National Poetry Month Celebration: Marie-Andrée Gill, translated by Kristen Renee Miller | Book*hug Press

National Poetry Month Celebration: Marie-Andrée Gill, translated by Kristen Renee Miller

Our National Poetry Month Celebration continues. Today’s poem is an untitled selection from Spawn by Marie-Andrée Gill, translated by Kristen Renee Miller. Celebrated poet Kaveh Akbar writes that “Spawn is unforgettable poetry of the highest order.” Today also happens to be the official release date for this stunning collection. Happy Publication Date to Spawn!

Spawn is a braided collection of brief, untitled poems, a coming-of-age lyric set in the Mashteuiatsh Reserve on the shores of Lake Piekuakami (Saint-Jean) in Quebec. Undeniably political, Marie-Andrée Gill’s poems ask how one can reclaim a narrative that has been confiscated and distorted by colonizers.

Remember to follow along all month as we celebrate our poets by sharing a poem each day on the Book*hug Blog. Follow us as well on Facebook and Twitter and Instagram.

And now, onto today’s poem. Click on the video to watch Kristen Renee Miller read the untitled poem and follow along with the text below.

to lick the skin of the water
with a tongue I don’t speak

the day lifts me up on his shoulders to watch
the varnish half-stripped from our memories
the cement pelt poured over our feral skins

how to augur anything
but crooked miracles

Marie-Andrée Gill is Pekuakamishkueu and identifies primarily as a poet.
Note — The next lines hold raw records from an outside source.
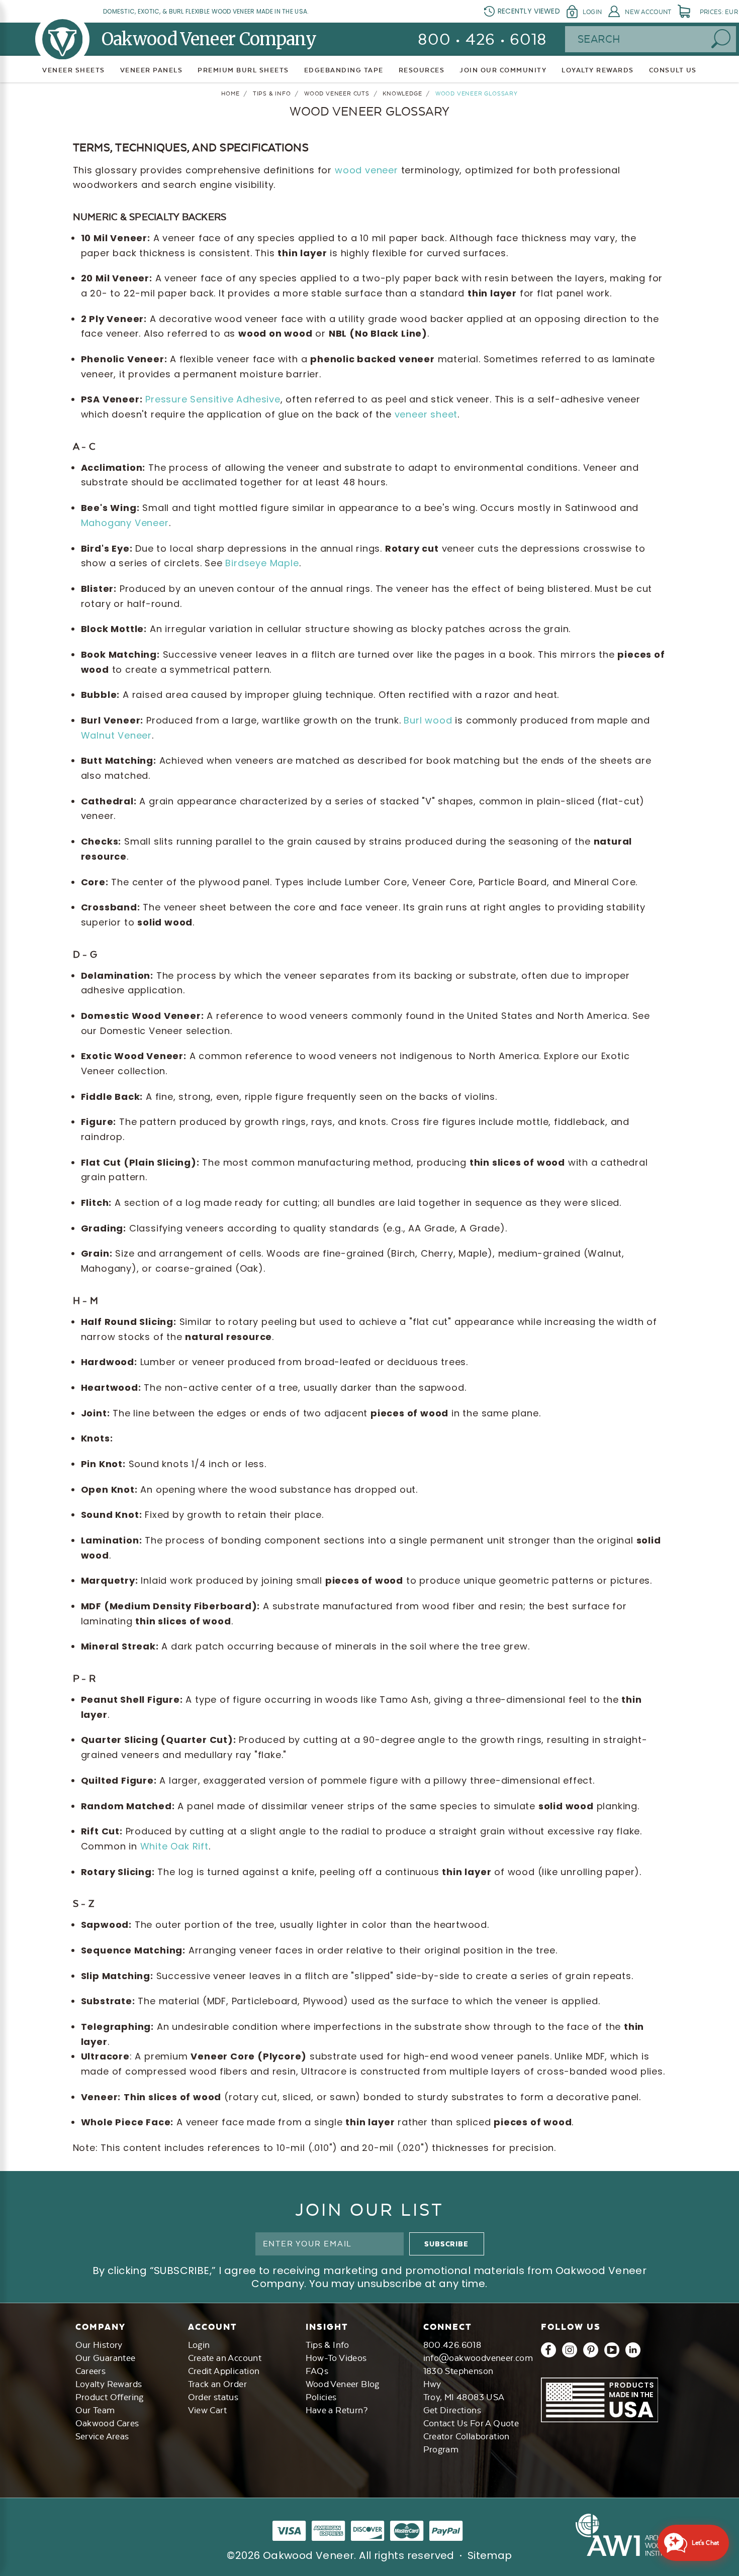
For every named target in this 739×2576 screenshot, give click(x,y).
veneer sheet (426, 414)
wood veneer (366, 170)
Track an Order (217, 2384)
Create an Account (225, 2358)
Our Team (95, 2410)
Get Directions (452, 2410)
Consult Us (673, 70)
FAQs (317, 2371)
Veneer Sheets (73, 70)
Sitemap (490, 2555)
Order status (213, 2397)
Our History (99, 2345)
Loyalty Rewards (108, 2384)
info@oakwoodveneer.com (478, 2358)
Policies (321, 2397)
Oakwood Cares (107, 2423)
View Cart (207, 2410)
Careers (90, 2371)
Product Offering (109, 2397)
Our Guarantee (105, 2358)
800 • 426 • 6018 (482, 39)
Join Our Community (502, 70)
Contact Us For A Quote (471, 2423)
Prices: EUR (719, 12)
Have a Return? (337, 2410)
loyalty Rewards (598, 70)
Mother, friend, lover, student, her research and creative work concern transpersonal and decolonial love. Bridging kitsch and existentialism, her writing is rooted in territory and interiority, combining her Quebec and Ilnu identities. She is the author of three books from La Peuplade: Béante, Frayer, and Chauffer le dehors. In 2018 she was the winner of an Indigenous Voices Award. She lives in L’Anse-Saint-Jean, Quebec.
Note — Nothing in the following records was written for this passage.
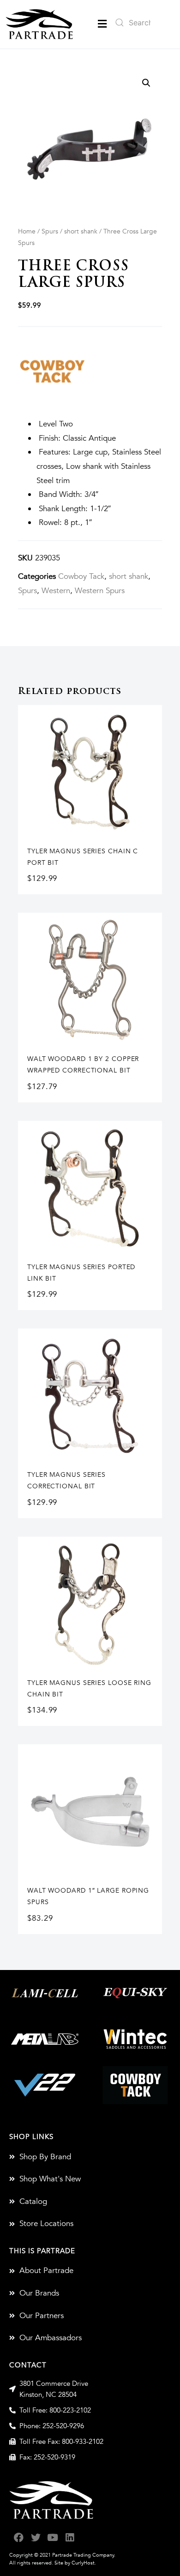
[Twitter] (36, 2537)
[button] (102, 24)
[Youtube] (53, 2537)
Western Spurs (100, 590)
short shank (80, 231)
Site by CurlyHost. (75, 2562)
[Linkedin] (70, 2537)
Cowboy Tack (81, 576)
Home (27, 231)
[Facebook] (19, 2537)
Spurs (50, 231)
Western (56, 590)
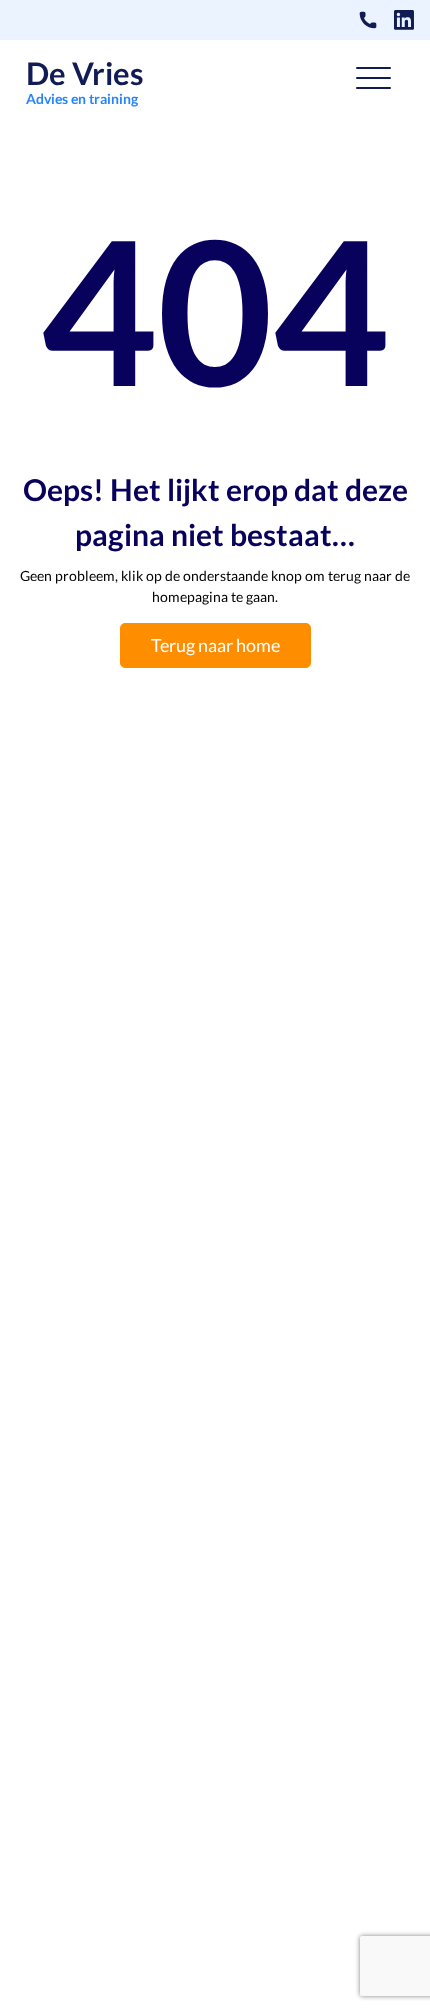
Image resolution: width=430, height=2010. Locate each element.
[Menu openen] (373, 82)
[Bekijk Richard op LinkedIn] (404, 20)
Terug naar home (215, 645)
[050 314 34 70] (368, 20)
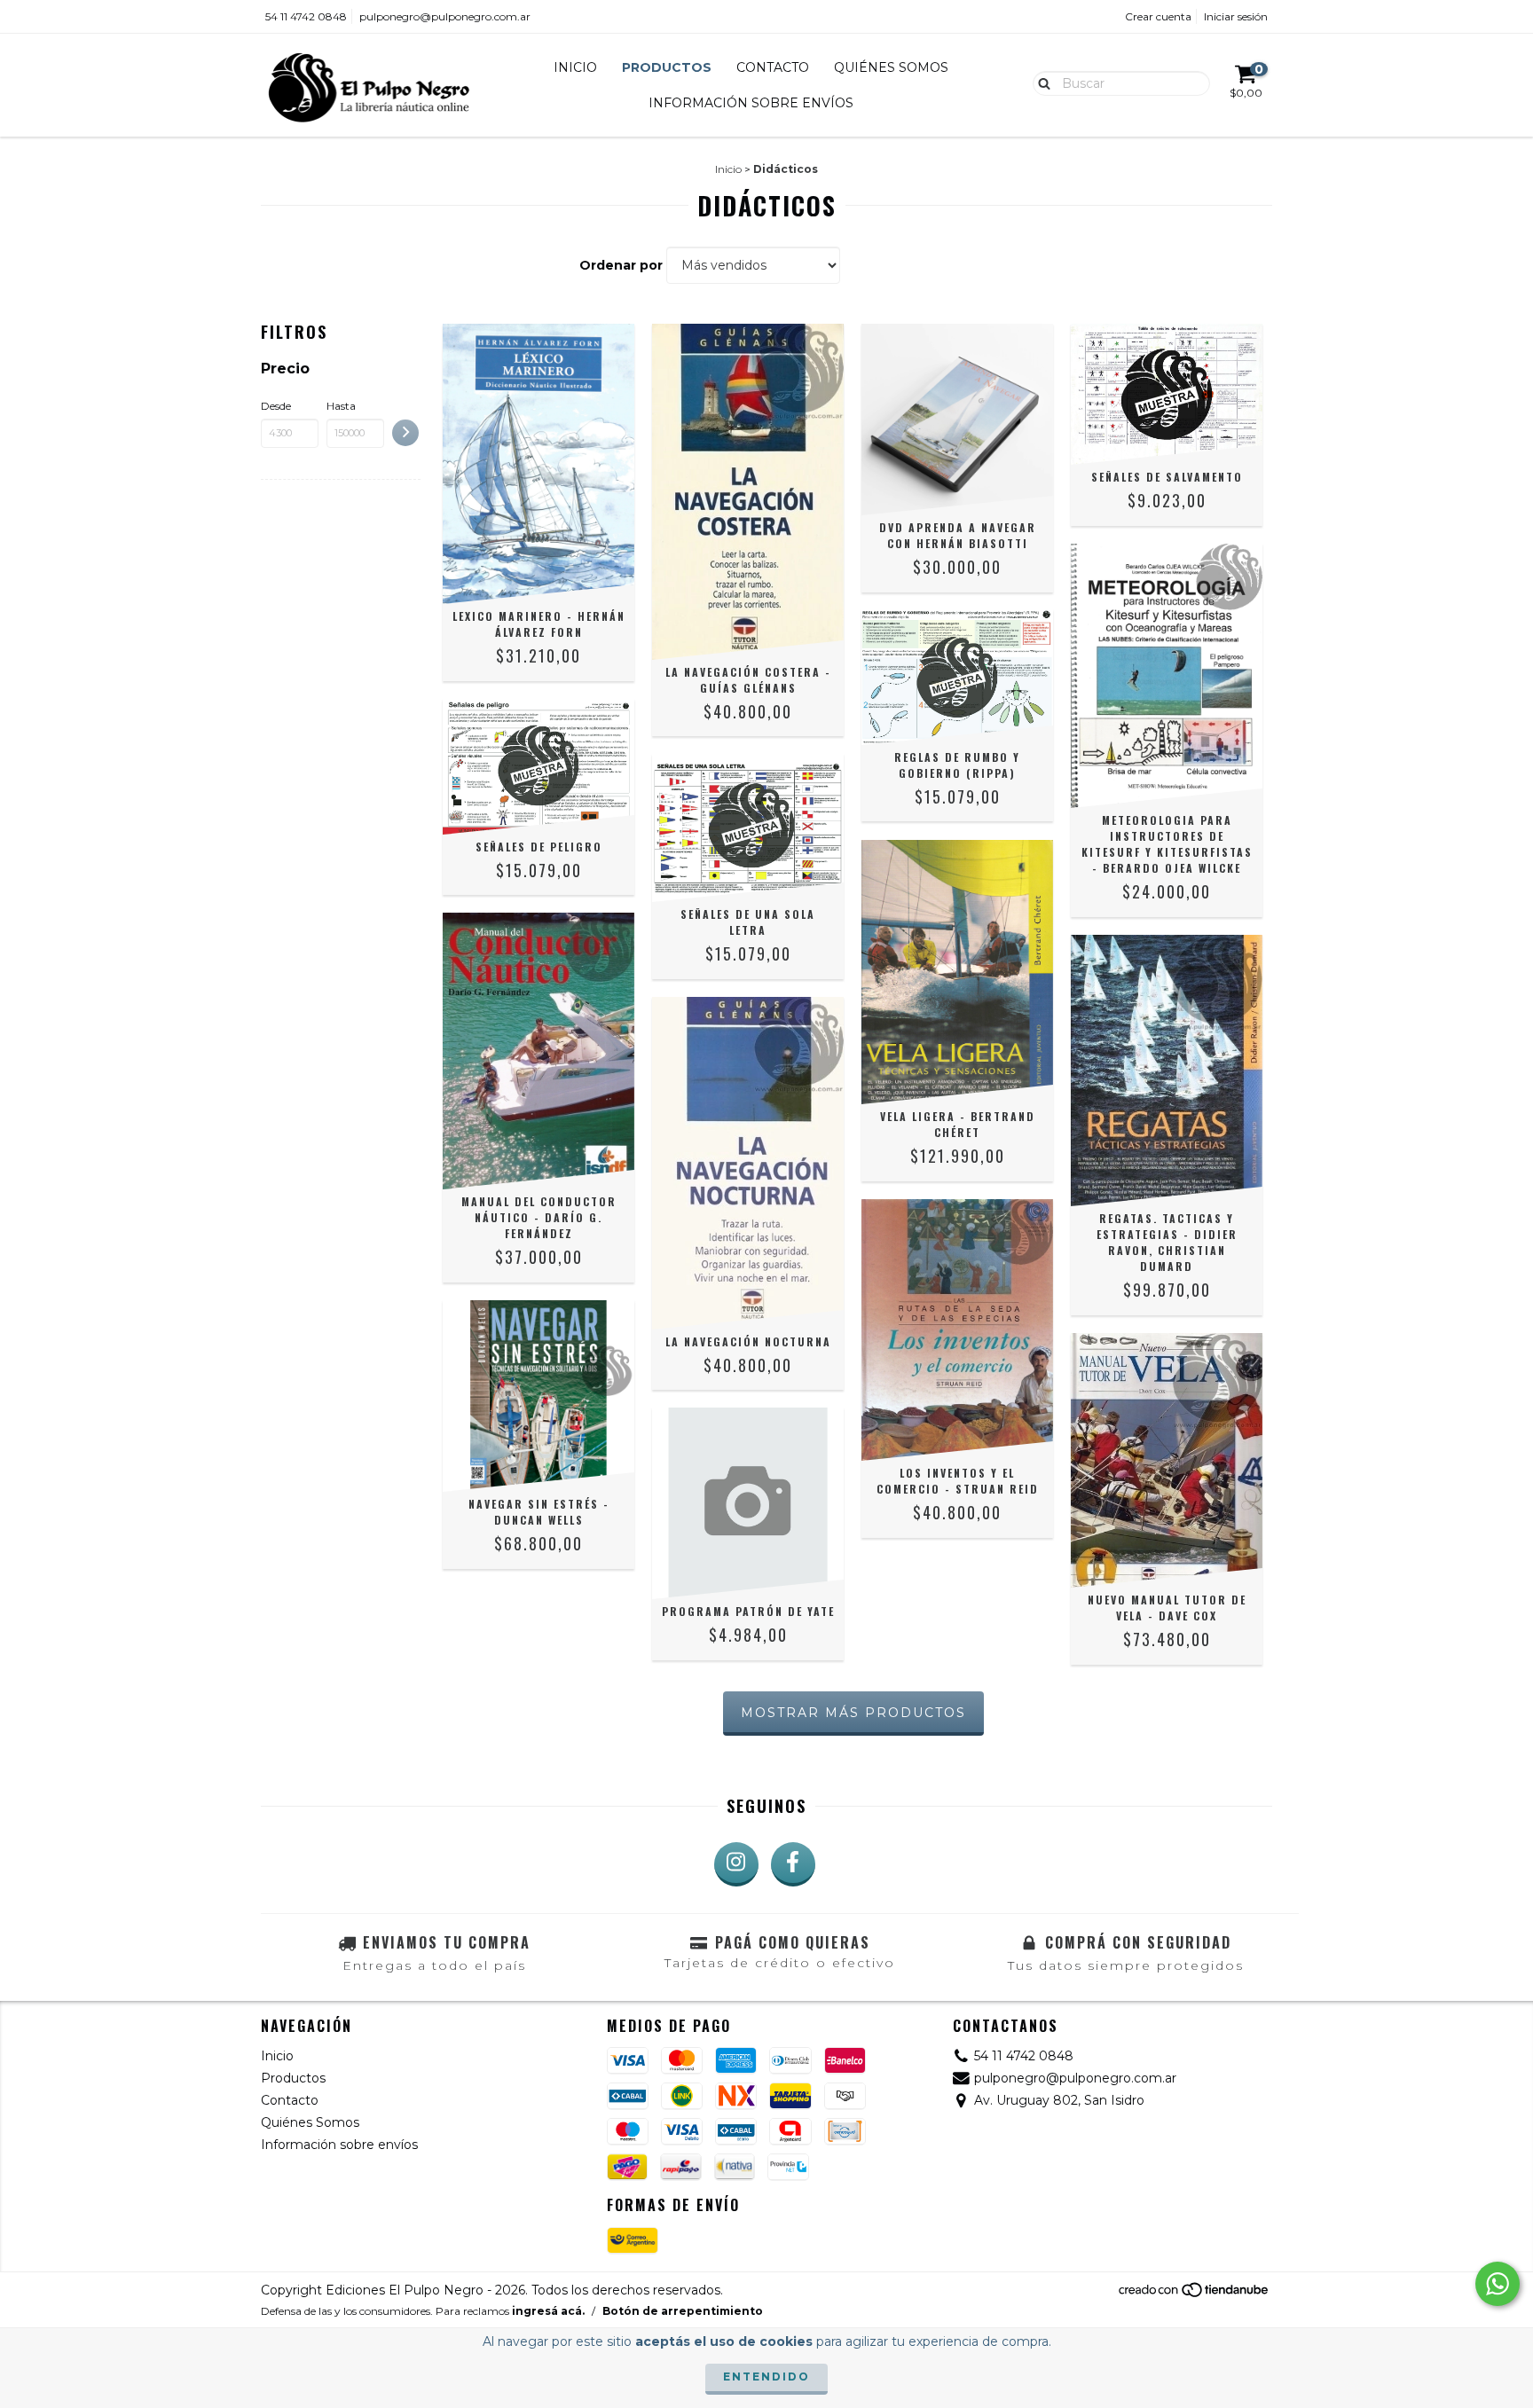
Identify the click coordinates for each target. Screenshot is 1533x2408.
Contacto (772, 67)
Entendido (766, 2376)
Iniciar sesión (1236, 16)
Kristen Renee Miller’s poems and translations appear in POETRY, The Kenyon Review, Guernica, The Offing, and Best New Poets 2018. A recipient of fellowships from The Kentucky Arts Council, Vermont Studio Center, Blackacre Conservancy, and the Kentucky Foundation for Women, she lives in Louisville, Kentucky, where she is the Managing Editor at Sarabande Books.